*Work order A*
From the post about clergywomen and their private tears, pull the passage that starts at the words "I would say" and ends after "little more pathetic.". Copy it word for word.
*Work order B*
Carry on the post about clergywomen and their private tears, starting right after its last sentence.

I would say yes but, then, I’m only speaking for myself.
I remember having a massage once on the free afternoon of a conference week – one of those holy getaways when I was seeking both spiritual and physical refreshment – and as my muscles were being kneaded and punched, I started crying. Weeping really. Actually, drooling.
It was right out of that scene in Broadcast News when Holly Hunter had her five minute cry – except mine was a little more pathetic.
Did you see this yesterday in the NY Times Magazine by Heather Havrilesky? It’s about the increased number of strong women characters on television – Leslie Knope, Nurse Jackie, Carrie Mathison – and how they appear strong but are actually very shaky in their own private moments:
“the more astute and capable many of these women are,the more likely it is that they’re also completely nuts“
The best clergywomen I know can finesse pinball game-esque crises on any given day. They might be thrust into a morning staff meeting only to be deflected off into a hospital emergency, then launched quickly into a family crisis, bouncing off a phone call from angry Church Ladies to an evening meeting with the Deacons to the dining room table at home where a child’s science project is being created. We hold it together. We are impressively focused. We. Get. It. Done. But then we crawl into bed and weep. Or we pour ourselves a drink. Or we make an additional appointment with the therapist. Or we double up on the practices our spiritual director suggested.

*Source information*
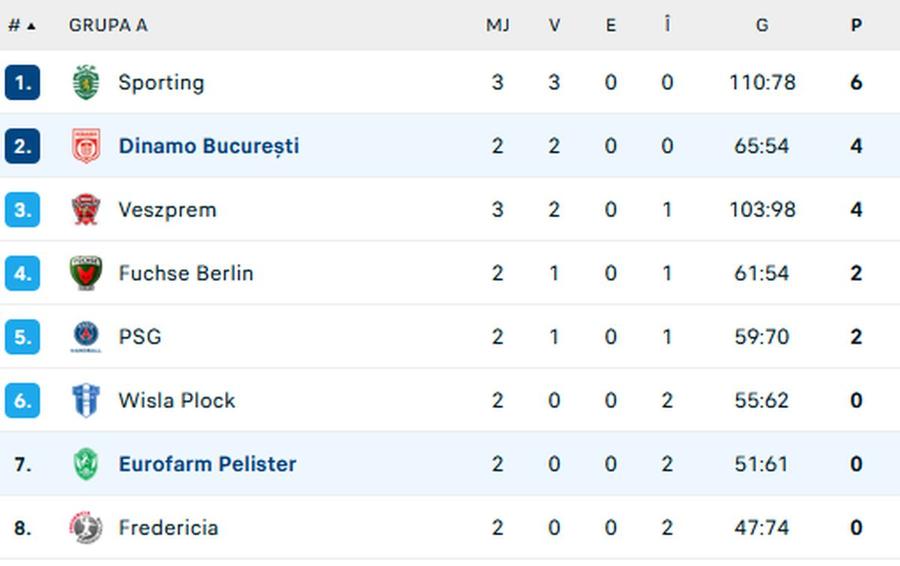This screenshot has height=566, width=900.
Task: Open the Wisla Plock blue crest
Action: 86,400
==
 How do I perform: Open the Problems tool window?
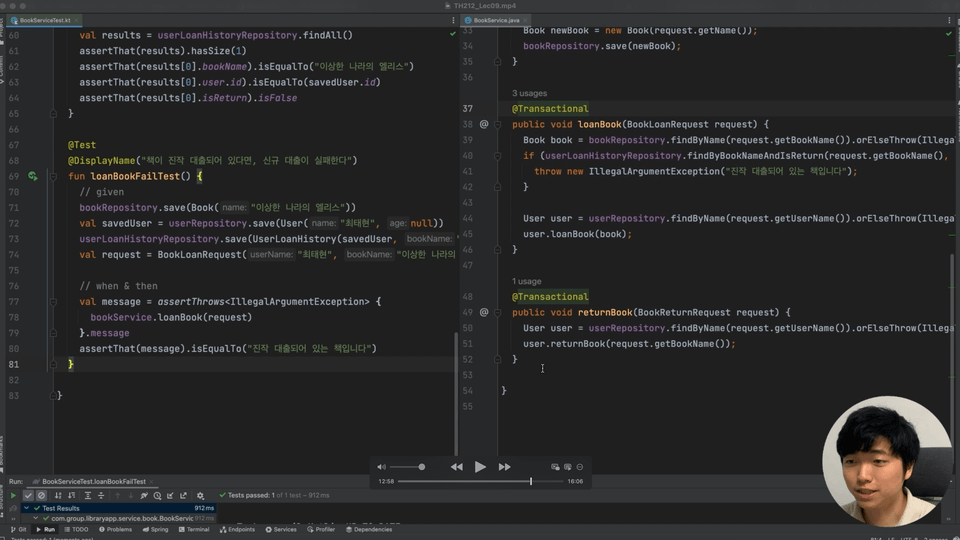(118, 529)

*Exercise answer A*
I would say yes but, then, I’m only speaking for myself.
I remember having a massage once on the free afternoon of a conference week – one of those holy getaways when I was seeking both spiritual and physical refreshment – and as my muscles were being kneaded and punched, I started crying. Weeping really. Actually, drooling.
It was right out of that scene in Broadcast News when Holly Hunter had her five minute cry – except mine was a little more pathetic.

*Exercise answer B*
Yes, we are a little crazy.
I hesitate to use that term because I have friends with serious mental health issues. And yet, all of us – I’m convinced – have mental health issues. Or spiritual health issues.
We are smart. We are accomplished. We can officiate a funeral at 10, attend a Parent – Teacher Conference at noon, do premarital counseling at 2, start a sermon at 3:30, make dinner for the family at 5, run a load of laundry at 5:30, and head to another meeting at 7. But then we collapse a little bit – either physically or emotionally. Who can keep doing this?
Many women – teachers, dentists, lawyers, non-profit managers – find themselves in this situation. We are smart. We are accomplished. But we need a release from the pressure. We become a little crazy.
A friend of mine shares that her mom always said, “Don’t stick your hand in the crazy.” Clergywomen – among others – intentionally stick our hands in the crazy. It’s what we do.